The advantages of using canned fruit in meals include: they’re a time-savers as they are already prepared; any fruit leftovers can be refrigerated in an airtight container without loss of nutrients; they are sometimes cheaper than seasonal fresh fruit; your menu is not limited by the seasons; canned fruits are often on special; and they can be stored unopened for long periods in your pantry. 

Canned fruits make delicious desserts. However, they can also be added to mains and snacks. Pineapple has long been a favourite in sweet n’ sour pork or chicken; it’s the mainstay of Hawaiian pizza; and slices are great barbecued or pan-fried to accompany ham steaks or sausages.

For other non-dessert canned fruit delights try: drained blackberries and a melty cheese in a toasted sandwich; apricots, fresh mozzarella and a cos lettuce salad — drizzled with balsamic glaze; pears and blue cheese drizzled with honey and served on ciabatta; mango slices, cooked prawns, salad greens and coriander topped with a chilli dressing.


A meal in one pan. Potatoes could replace the pumpkin. Add chilli according to taste

1-2 tablespoons olive oil
1 medium onion, diced
2 cloves garlic, crushed
3 tablespoons balsamic vinegar
500g minced beef
1/2 teaspoon each: ground cumin, chilli, dried oregano, thyme 
400g can chopped tomatoes
400g peeled and seeded pumpkin, cubed
1 cup chicken stock
420g can black beans, drained
410g can sliced peaches in juice, drained

Heat the oil in a large non-stick frying pan. Sauté the onion until transparent, about 5 minutes. Add the garlic and cook for 1 minute. Deglaze the pan with 1 tablespoon of balsamic vinegar.

Add the mince stirring and flattening any lumps with a fork. Stir in the spices and herbs. Cook until browned. Add the tomatoes and cook for 3-4 minutes. 

Add the pumpkin, remaining balsamic vinegar and chicken stock. Cover and simmer for 30 minutes.

Add the black beans and peaches and cook for a further 15 minutes. Serves 4-6.


1 onion, diced
2 tablespoons canola oil
2 large stalks celery, diced
1 green capsicum, seeded and diced
1 1/4 cups good tomato pasta sauce
1 cup cubed canned pineapple, drained
good pinch chilli flakes
1kg cooked prawns, shelled

Sauté the onion in the oil in a large pan, until tender. Add the celery, capsicum, pasta sauce, pineapple and chilli flakes. Stir well, then simmer for 3-4 minutes. Add the prawns and heat through. 

Great served on rice or pasta. Serves 4.


Make your own sponge cake or use a bought unfilled sponge. Check out the sponge recipe in my recipe collection.

1 x 21-23 plain sponge cake (2 layers)
Coating: 1 packet raspberry jelly crystals
1 cup each: boiling water, desiccated coconut
Filling: 560g can lychees
1 cup cream
2 tablespoons icing sugar

Trim any dark patches from your sponge, if necessary.
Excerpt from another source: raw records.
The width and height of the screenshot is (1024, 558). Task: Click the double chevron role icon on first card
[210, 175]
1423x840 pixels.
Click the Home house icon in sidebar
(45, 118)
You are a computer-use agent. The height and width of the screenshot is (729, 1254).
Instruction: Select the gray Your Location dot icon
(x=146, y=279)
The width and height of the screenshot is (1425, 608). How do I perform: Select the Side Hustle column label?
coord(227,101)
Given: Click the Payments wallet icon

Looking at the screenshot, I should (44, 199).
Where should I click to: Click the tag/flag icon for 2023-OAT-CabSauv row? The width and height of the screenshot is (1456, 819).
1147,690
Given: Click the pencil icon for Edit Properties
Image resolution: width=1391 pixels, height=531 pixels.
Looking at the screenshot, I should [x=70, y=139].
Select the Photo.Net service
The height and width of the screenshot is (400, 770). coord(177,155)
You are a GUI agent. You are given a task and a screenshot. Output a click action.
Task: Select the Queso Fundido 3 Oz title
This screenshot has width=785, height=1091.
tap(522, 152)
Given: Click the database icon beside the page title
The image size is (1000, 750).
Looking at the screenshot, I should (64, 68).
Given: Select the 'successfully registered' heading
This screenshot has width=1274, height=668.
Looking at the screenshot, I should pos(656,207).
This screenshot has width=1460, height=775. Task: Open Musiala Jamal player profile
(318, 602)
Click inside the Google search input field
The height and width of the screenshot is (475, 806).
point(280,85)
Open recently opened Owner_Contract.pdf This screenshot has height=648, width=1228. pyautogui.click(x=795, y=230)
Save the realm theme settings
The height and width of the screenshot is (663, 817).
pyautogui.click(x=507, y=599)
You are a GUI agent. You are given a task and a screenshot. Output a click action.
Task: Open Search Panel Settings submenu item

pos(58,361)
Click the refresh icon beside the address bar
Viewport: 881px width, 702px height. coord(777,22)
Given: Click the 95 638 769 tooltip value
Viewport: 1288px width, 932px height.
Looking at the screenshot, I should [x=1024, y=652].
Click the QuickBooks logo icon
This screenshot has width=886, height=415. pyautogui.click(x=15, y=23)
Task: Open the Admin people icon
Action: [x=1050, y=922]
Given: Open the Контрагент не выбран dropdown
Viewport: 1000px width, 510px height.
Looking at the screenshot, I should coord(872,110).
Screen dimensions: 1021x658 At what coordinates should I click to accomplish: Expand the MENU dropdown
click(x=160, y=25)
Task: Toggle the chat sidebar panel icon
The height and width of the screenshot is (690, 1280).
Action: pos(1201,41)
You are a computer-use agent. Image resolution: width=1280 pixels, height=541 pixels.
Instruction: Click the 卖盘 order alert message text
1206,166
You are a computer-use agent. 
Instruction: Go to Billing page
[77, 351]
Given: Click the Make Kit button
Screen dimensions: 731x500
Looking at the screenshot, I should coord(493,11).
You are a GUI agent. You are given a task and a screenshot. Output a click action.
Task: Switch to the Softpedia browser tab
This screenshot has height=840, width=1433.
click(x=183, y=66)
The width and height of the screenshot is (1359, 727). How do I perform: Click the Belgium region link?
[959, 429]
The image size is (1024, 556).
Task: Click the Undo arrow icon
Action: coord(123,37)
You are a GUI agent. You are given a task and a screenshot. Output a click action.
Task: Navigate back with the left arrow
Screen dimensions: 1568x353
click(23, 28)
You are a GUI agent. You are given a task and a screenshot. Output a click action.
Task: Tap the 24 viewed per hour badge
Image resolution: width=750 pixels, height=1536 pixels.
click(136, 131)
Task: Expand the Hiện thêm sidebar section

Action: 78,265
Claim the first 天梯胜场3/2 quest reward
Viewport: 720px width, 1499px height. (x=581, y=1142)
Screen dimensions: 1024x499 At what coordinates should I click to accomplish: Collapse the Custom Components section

Dissolve the jelly crystals in the boiling water in a flan dish. Cool then chill until almost set. 

Dip the top and sides of each sponge layer into the jelly, coating well. Sprinkle with the coconut. Chill to set.

Drain the lychees well. Reserving the juice. Pat the lychees dry then dice six. 

Whip the cream and icing sugar until thick. Fold in the diced lychees. 

Place one sponge layer on a flat serving plate, jelly side down. Brush the top with a little of the reserved lychee juice. Top with the cream mixture. Cover with the second sponge layer, jelly side up. Garnish with the remaining lychees sprinkled with a little coconut. Cover and refrigerate for at least 1 day for the flavours to develop. Serves 6-8.